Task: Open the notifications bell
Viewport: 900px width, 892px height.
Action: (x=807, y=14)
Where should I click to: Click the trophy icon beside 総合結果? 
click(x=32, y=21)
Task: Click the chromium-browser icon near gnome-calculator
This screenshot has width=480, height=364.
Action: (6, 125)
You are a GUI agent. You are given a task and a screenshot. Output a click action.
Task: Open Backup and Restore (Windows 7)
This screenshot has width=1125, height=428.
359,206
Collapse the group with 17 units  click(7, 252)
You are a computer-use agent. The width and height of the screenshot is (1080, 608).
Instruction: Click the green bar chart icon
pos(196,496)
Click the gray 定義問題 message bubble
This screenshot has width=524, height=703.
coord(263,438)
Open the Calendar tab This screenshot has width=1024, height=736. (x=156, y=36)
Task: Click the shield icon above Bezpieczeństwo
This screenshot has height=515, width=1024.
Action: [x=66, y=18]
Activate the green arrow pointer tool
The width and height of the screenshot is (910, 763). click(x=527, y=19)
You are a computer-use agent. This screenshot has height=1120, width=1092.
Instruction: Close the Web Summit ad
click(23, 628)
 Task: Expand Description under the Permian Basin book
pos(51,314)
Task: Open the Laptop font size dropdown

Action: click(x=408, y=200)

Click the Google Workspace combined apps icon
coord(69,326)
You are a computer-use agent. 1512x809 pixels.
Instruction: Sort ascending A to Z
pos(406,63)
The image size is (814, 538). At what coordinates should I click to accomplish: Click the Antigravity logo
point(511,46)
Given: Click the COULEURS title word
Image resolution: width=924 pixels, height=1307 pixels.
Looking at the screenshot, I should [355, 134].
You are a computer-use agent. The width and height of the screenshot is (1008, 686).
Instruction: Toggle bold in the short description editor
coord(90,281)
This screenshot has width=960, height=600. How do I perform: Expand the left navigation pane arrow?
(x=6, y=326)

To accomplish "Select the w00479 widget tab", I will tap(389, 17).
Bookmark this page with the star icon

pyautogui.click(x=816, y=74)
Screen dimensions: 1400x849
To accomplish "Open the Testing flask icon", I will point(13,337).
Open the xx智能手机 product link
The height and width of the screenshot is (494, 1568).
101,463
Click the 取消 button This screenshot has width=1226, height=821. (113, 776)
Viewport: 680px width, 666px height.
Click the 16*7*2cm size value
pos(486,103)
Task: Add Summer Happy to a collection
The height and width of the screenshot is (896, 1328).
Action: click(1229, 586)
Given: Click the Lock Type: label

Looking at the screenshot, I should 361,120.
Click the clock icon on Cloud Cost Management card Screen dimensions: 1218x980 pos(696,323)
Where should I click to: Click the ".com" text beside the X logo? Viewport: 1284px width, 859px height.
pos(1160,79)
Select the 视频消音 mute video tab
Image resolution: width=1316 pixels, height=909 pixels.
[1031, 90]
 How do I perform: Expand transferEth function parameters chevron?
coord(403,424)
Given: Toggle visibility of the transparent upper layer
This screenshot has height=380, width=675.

REQUIRED WORK: Print each line, exactly as written, from the one that contains "The height and width of the screenshot is (494, 1568)." to the end of the data above, with both end lines included and nothing else.

REPLY TO THE TASK:
The height and width of the screenshot is (494, 1568).
101,463
Click the 取消 button This screenshot has width=1226, height=821. (113, 776)
Viewport: 680px width, 666px height.
Click the 16*7*2cm size value
pos(486,103)
Task: Add Summer Happy to a collection
The height and width of the screenshot is (896, 1328).
Action: click(1229, 586)
Given: Click the Lock Type: label

Looking at the screenshot, I should 361,120.
Click the clock icon on Cloud Cost Management card Screen dimensions: 1218x980 pos(696,323)
Where should I click to: Click the ".com" text beside the X logo? Viewport: 1284px width, 859px height.
pos(1160,79)
Select the 视频消音 mute video tab
Image resolution: width=1316 pixels, height=909 pixels.
[1031, 90]
 How do I perform: Expand transferEth function parameters chevron?
coord(403,424)
Given: Toggle visibility of the transparent upper layer
This screenshot has height=380, width=675.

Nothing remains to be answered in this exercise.